What the exercise asks: Needed from the data below: every line from the one with "The height and width of the screenshot is (744, 1024)." up to and including the one with "Select the 14-14.mp4 video thumbnail", repeated exactly and with nothing else.

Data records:
================================

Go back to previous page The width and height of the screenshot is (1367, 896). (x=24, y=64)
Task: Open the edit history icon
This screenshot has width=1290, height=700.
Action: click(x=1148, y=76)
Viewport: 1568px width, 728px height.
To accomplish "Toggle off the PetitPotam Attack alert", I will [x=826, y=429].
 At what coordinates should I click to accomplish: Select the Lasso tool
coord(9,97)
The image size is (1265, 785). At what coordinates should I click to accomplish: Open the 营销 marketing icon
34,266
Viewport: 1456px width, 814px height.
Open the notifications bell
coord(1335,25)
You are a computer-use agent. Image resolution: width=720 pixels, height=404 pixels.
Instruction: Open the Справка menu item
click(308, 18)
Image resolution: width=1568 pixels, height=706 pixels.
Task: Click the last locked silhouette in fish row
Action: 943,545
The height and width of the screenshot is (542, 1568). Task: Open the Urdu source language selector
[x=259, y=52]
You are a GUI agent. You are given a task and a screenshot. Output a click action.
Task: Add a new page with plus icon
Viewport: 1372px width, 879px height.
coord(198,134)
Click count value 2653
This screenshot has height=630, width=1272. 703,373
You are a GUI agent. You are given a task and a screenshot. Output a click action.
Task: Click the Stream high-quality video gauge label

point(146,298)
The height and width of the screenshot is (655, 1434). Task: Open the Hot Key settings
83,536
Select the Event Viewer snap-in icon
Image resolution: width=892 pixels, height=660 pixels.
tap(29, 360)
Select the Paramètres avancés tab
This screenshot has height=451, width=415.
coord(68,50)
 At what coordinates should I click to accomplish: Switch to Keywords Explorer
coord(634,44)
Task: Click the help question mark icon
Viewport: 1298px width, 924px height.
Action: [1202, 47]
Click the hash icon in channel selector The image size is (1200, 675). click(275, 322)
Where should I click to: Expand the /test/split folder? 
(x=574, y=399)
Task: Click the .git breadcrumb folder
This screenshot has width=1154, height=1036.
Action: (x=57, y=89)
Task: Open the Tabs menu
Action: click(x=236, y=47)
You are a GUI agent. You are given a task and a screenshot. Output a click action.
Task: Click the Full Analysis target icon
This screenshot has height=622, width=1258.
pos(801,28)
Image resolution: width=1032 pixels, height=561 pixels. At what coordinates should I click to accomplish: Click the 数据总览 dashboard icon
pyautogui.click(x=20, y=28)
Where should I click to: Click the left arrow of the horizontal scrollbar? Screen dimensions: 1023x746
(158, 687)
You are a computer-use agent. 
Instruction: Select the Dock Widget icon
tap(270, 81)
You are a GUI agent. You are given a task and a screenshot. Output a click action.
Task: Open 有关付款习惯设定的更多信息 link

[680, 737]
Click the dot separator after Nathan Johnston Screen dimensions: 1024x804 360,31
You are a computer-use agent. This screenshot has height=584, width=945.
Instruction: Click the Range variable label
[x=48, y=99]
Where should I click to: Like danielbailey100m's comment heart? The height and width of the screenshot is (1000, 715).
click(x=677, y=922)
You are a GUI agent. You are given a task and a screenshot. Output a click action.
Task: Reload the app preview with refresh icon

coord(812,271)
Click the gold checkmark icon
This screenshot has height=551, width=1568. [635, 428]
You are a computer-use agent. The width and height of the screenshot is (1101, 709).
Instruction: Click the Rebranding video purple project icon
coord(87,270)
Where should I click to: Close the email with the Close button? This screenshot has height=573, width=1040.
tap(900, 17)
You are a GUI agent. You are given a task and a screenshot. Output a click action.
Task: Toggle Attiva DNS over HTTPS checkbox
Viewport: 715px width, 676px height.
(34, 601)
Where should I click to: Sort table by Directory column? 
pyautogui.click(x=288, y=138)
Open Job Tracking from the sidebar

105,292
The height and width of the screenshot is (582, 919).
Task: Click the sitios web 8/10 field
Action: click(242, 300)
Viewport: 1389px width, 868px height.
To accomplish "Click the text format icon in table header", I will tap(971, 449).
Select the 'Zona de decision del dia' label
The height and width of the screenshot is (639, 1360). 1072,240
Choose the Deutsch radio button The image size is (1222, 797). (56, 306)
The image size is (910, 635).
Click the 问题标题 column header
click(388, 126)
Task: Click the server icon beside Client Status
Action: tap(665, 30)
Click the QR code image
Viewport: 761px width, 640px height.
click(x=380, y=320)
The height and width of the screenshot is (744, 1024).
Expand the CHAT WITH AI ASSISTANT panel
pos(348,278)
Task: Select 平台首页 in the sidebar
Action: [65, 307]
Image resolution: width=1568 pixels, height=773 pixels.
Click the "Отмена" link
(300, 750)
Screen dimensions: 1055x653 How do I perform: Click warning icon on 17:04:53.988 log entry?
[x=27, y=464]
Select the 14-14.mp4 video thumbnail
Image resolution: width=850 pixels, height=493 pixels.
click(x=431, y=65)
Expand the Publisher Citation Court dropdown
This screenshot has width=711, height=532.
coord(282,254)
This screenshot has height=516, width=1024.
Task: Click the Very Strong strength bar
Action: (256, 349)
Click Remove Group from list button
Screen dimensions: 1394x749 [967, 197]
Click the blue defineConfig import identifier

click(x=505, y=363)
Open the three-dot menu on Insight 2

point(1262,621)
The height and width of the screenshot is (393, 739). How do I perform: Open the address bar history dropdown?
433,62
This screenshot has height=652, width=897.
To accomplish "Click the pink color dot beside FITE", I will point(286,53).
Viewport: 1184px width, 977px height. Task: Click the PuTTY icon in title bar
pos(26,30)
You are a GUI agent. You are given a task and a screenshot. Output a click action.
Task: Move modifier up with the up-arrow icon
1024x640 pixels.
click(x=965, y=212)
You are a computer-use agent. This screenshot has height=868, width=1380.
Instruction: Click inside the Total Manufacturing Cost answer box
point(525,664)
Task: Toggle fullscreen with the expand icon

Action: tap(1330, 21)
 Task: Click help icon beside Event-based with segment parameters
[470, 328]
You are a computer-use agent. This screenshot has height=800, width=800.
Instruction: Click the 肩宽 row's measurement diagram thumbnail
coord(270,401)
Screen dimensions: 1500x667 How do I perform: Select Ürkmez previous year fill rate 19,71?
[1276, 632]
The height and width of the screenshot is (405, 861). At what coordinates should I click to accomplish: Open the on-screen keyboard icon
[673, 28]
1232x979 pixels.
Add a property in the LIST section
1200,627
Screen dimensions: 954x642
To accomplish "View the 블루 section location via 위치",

================================

Answer for this exercise:
The height and width of the screenshot is (744, 1024).
Expand the CHAT WITH AI ASSISTANT panel
pos(348,278)
Task: Select 平台首页 in the sidebar
Action: [65, 307]
Image resolution: width=1568 pixels, height=773 pixels.
Click the "Отмена" link
(300, 750)
Screen dimensions: 1055x653 How do I perform: Click warning icon on 17:04:53.988 log entry?
[x=27, y=464]
Select the 14-14.mp4 video thumbnail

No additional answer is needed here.